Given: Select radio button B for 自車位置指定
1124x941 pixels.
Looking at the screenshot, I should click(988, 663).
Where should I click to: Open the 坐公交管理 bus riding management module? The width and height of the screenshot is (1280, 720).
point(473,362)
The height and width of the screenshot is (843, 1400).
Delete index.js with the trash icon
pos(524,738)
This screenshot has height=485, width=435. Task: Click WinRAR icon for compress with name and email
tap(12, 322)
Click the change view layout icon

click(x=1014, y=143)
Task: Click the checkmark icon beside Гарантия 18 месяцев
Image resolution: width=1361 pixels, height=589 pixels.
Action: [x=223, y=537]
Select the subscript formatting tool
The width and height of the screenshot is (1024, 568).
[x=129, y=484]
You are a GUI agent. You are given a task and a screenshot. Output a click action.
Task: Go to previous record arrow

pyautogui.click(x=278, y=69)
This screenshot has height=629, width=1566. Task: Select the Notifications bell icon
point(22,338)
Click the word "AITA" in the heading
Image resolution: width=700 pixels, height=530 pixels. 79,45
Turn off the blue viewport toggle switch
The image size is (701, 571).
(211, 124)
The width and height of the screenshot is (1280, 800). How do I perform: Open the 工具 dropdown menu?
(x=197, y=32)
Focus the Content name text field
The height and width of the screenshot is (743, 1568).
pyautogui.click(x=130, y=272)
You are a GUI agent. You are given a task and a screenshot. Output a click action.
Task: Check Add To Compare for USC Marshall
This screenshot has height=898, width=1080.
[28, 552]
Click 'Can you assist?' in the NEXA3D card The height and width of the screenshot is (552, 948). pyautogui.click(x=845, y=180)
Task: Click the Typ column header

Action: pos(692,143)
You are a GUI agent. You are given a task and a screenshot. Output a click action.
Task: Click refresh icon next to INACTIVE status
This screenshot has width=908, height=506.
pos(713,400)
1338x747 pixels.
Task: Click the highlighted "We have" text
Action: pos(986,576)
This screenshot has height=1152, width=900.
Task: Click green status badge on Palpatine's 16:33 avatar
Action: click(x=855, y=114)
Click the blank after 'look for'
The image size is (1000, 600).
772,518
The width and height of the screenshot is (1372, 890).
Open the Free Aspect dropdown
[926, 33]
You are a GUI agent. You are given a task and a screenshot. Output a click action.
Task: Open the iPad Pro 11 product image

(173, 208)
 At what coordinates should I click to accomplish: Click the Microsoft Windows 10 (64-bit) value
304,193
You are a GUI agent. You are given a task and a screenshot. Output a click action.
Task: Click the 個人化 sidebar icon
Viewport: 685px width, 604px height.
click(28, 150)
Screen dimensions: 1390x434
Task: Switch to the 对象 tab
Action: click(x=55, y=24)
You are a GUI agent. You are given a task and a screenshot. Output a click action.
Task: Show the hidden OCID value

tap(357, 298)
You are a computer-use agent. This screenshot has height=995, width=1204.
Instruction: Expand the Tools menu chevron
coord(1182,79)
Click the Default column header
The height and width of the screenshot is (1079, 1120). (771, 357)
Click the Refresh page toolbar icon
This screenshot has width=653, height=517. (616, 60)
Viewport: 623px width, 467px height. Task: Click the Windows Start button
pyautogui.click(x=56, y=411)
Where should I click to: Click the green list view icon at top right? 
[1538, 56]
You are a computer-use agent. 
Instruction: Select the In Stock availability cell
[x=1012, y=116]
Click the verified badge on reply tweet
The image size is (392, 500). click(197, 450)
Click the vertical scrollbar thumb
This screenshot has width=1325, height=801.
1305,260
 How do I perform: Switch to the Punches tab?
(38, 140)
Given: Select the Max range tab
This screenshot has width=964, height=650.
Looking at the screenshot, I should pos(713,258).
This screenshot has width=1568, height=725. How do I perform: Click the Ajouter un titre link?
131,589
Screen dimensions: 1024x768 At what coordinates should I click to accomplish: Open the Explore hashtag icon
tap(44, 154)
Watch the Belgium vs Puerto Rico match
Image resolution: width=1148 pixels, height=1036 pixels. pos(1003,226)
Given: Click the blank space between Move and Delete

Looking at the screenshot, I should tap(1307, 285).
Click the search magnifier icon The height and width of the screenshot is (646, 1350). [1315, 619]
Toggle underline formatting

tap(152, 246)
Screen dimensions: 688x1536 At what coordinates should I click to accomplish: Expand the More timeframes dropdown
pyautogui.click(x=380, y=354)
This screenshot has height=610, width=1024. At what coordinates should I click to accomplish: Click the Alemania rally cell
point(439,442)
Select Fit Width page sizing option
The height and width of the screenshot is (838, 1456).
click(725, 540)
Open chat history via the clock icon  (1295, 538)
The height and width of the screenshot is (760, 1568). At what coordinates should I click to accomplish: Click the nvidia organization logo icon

**ACTION ITEM:** An exact copy of the lines above, from the one containing "Click the verified badge on reply tweet" through the one containing "Given: Select the Max range tab", is the whole of the answer.

**THE COMPLETED TASK:**
Click the verified badge on reply tweet
The image size is (392, 500). click(197, 450)
Click the vertical scrollbar thumb
This screenshot has width=1325, height=801.
1305,260
 How do I perform: Switch to the Punches tab?
(38, 140)
Given: Select the Max range tab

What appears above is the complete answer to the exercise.